Researchers at Brandeis University have reported, in the Journal of Neuroscience, they can induce memory storage, and then biochemically erase it by manipulating a “memory molecule” protein kinase known as CaMKII.

This breakthrough could do much to benefit research into diseases of the memory, such as Alzheimer’s or dementia. It also could prove to be a breakthrough in the treatment of conditions such as epilepisy.

Just as DNA stores genetic memory, scientists have been studying the molecular basis for memory storage for years. “The core problem in memory research has been understanding what the storage molecule actually is. Identifying this molecule is essential to understanding memory itself as well as any disease of memory, ” explained lead author John Lisman. “With this study, we have confirmed CaMKII as a memory molecule.”

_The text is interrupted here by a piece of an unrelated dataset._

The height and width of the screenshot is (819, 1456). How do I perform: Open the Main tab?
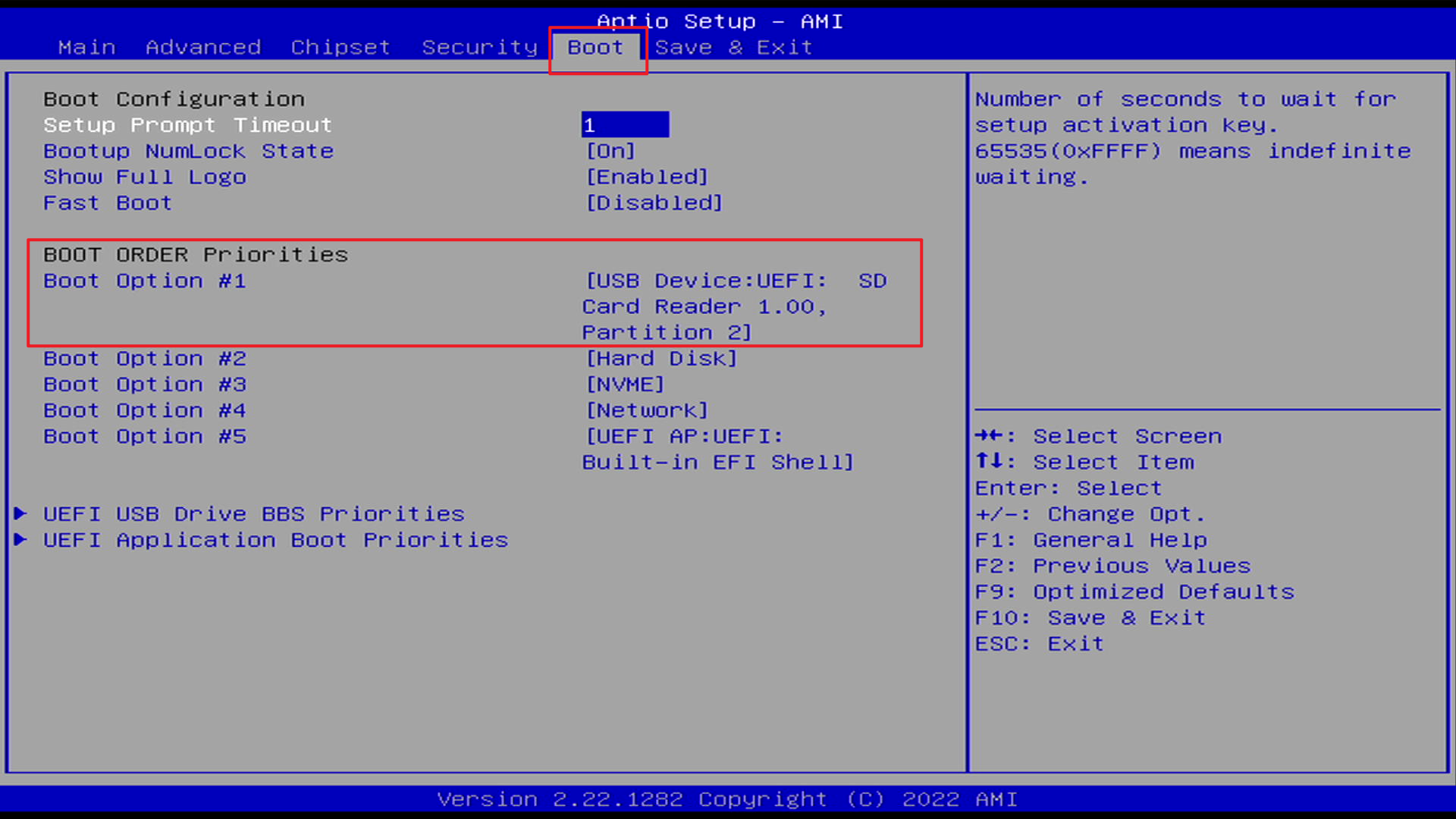[x=87, y=47]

The research involved a process known as long-term potentiation (LTP), where neuronal synapses are stimulated electrically to strengthen them. LTP has served as a model system for studying memory, and CaMKII has been a leading candidate as a memory molecule because it can enhance synaptic transmission and is persistently activated after LTP induction. These are properties that are necessary for a memory molecule.

Just as a computer that electronically changes with the addition of new information, the molecular activity in the hippocampus, where memory is stored in the brain, changes as memory is being stored. Lisman and his colleagues in this study showed they could saturate the memory stores, and when CaMKII was chemically attacked and previous memory erased, it became possible to insert new memories in the synapses.

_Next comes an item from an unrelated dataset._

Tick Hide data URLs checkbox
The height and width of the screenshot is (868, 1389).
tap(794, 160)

In conditions like epilepsy, synapses can become overly strengthened. This research shows how the synapses can be weakened by attacking memory molecules, and could be a breakthrough in development of a cure for epilepsy – as well as other conditions that are connected to memory and memory molecules.

This research complements previous work done in Lisman’s laboratory showing that when LTP is induced (as during learning), CaMKII moves into the synapse. By using fluorescent forms of CaMKII, it may be possible to determine whether the kinase leaves the synapse after an inhibitor is applied. This provides a way to directly visualize the process involved in amnesia and the forgetting process.

The research was funded by the National Institutes of Health. Further research is being planned to better understand what happens to the CaMKII after it is attacked.